Avec Le Test Sutherland, l’artiste Adelin Schweitzer propose une configuration immersive d’un genre particulier, qui remet en question les principes fonctionnels trop attendus des fictions virtualisées actuelles en repensant notamment le set-up technique du casque VR/AR lui-même. Une expérience qui en appelle d’autres, toutes tournées vers une approche DIY des dispositifs propres à la réalité virtuelle.
Avec l’expérience « faussement » VR du Test Sutherland, rien ne se passe comme dans les dispositifs immersifs habituels. Une fois accueillis dans la pièce aux allures de vieille salle de classe de l’ancien couvent Belle de Mai à Marseille, les huit participants sont en effet invités par l’équipe d’Adelin Schweitzer et Fred Sechet à une séance de micro-ateliers de sensibilisation aux surprenantes modélisations cognitives. Toucher, équilibre, sens olfactif, mais aussi capacité à évoluer dans un espace déviant – le dessin à surligner via un miroir – sont tour à tour sondés chez chacun par l’équipe technique, à travers de petits exercices ludiques annonçant déjà le caractère spécial de la configuration en cours.

- [Données fournies]
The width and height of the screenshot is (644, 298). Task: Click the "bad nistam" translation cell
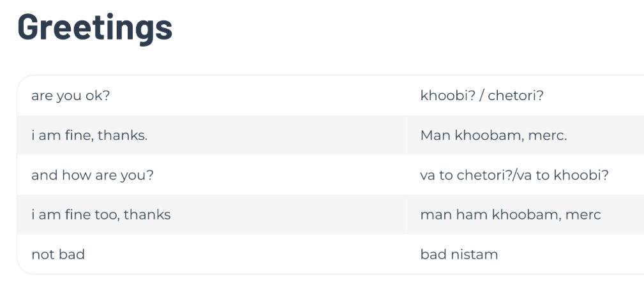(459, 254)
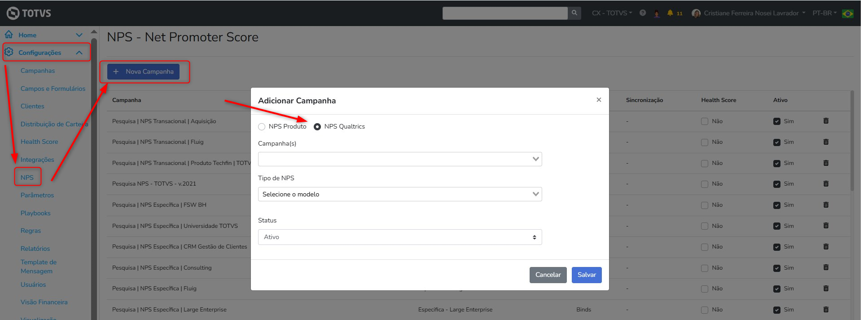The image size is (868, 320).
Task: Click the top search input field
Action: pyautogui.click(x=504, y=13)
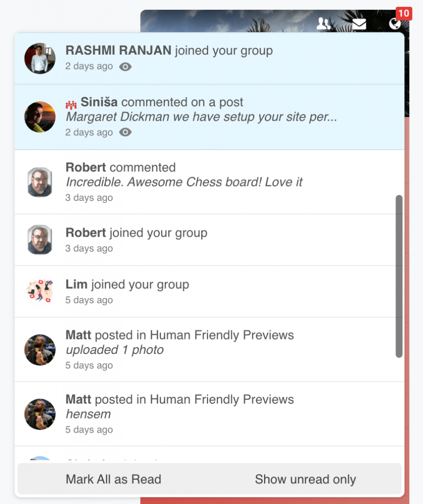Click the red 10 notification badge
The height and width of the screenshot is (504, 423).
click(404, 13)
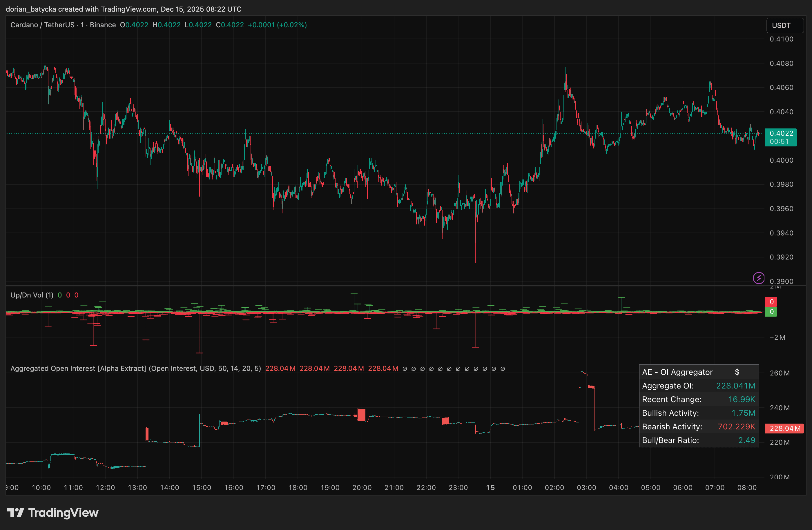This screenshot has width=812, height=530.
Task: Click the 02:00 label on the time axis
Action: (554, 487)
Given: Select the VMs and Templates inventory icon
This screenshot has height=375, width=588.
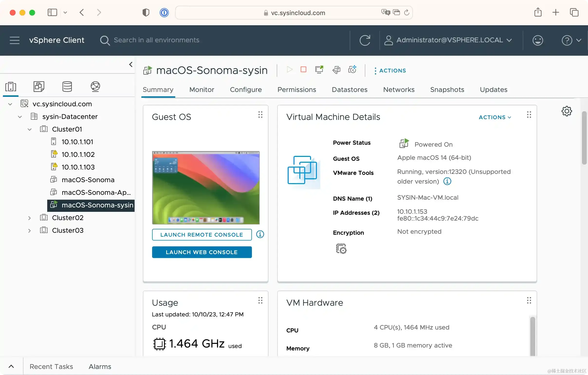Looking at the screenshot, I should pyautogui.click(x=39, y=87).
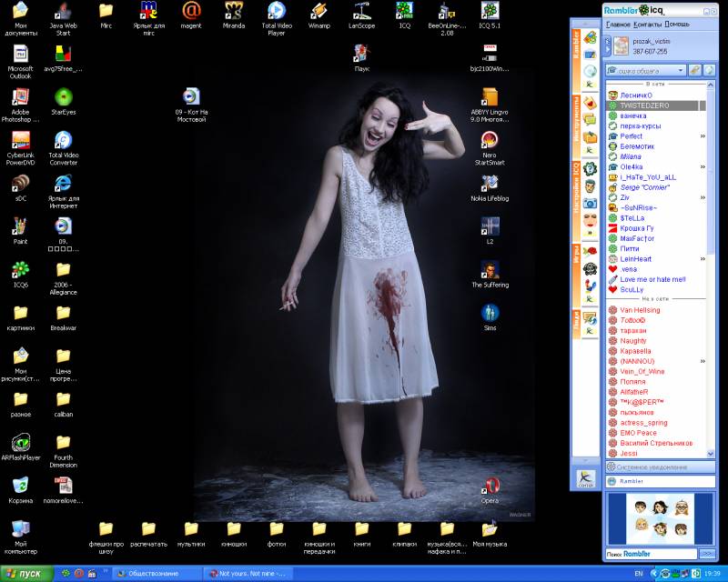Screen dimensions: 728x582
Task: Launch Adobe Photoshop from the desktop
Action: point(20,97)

- [Exercices]
**a.** D'après l'extrait du texte, comment Le Test Sutherland remet-il en question les principes des fictions virtualisées actuelles ? Répondez en une à trois phrases.
**b.** Répondez aux questions suivantes à partir de l'extrait du texte.
(i) Dans quel lieu se trouve la pièce où les participants sont accueillis ?
(ii) Combien de participants prennent part à la séance ?
(iii) Vers quelle approche sont tournées les expériences dont fait partie Le Test Sutherland ?
**c.** Résumez l'extrait du texte en deux phrases.

- [Réponses fournies]
**a.** Le Test Sutherland remet en question ces principes en repensant notamment le set-up technique du casque VR/AR lui-même.

**b.**
(i) Dans l'ancien couvent Belle de Mai à Marseille.
(ii) Huit participants.
(iii) Vers une approche DIY des dispositifs propres à la réalité virtuelle.

**c.** Avec Le Test Sutherland, l'artiste Adelin Schweitzer propose une expérience immersive qui remet en question les principes attendus des fictions virtualisées, notamment en repensant le casque VR/AR, et qui s'inscrit dans une approche DIY de la réalité virtuelle. Accueillis dans l'ancien couvent Belle de Mai à Marseille, huit participants suivent d'abord des micro-ateliers où l'équipe d'Adelin Schweitzer et Fred Sechet sonde leur toucher, leur équilibre, leur odorat et leur capacité à évoluer dans un espace déviant.